Your goal: Please return every line of the records that contains the word "computer".
** Task input follows **
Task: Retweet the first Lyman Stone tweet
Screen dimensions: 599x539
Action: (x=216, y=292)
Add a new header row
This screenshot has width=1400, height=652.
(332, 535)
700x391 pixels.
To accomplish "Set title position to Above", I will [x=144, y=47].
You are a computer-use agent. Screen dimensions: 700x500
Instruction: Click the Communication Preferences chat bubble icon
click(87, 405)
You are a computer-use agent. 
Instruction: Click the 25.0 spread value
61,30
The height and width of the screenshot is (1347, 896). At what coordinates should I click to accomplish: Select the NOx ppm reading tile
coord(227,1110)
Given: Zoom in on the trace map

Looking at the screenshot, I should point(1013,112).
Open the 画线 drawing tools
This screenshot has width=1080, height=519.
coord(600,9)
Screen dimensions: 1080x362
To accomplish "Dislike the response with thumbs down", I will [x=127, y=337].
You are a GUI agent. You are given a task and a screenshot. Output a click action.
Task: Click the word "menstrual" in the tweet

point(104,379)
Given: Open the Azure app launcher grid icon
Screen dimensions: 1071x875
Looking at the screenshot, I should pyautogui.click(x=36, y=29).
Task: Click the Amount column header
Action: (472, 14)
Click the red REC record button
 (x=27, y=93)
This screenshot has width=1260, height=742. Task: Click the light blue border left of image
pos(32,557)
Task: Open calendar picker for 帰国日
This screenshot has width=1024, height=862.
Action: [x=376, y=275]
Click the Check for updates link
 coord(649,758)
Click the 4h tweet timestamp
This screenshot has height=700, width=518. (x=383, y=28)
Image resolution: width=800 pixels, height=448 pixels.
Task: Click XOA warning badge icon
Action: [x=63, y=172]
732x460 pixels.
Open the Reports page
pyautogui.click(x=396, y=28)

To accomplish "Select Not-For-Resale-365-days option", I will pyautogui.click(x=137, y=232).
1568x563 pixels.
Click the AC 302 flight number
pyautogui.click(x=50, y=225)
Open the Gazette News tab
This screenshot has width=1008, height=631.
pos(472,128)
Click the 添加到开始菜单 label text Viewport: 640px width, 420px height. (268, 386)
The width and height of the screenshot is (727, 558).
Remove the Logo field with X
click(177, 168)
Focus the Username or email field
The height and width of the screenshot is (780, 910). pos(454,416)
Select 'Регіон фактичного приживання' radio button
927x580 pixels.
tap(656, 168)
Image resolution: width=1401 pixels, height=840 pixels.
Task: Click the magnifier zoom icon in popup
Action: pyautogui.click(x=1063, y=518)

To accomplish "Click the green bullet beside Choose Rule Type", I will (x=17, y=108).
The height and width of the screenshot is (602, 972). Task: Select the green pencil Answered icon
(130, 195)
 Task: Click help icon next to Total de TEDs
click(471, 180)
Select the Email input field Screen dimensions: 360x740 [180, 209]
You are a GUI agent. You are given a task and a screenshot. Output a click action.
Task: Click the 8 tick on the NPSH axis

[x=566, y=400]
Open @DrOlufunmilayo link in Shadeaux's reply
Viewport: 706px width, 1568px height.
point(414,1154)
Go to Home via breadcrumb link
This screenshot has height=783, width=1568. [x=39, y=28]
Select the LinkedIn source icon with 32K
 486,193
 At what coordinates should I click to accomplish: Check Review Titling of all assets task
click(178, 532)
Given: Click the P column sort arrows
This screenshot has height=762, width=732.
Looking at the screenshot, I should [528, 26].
** End of Task input **
Final answer:
You are a computer-use agent. Screen dimensions: 700x500
You are a computer-use agent. 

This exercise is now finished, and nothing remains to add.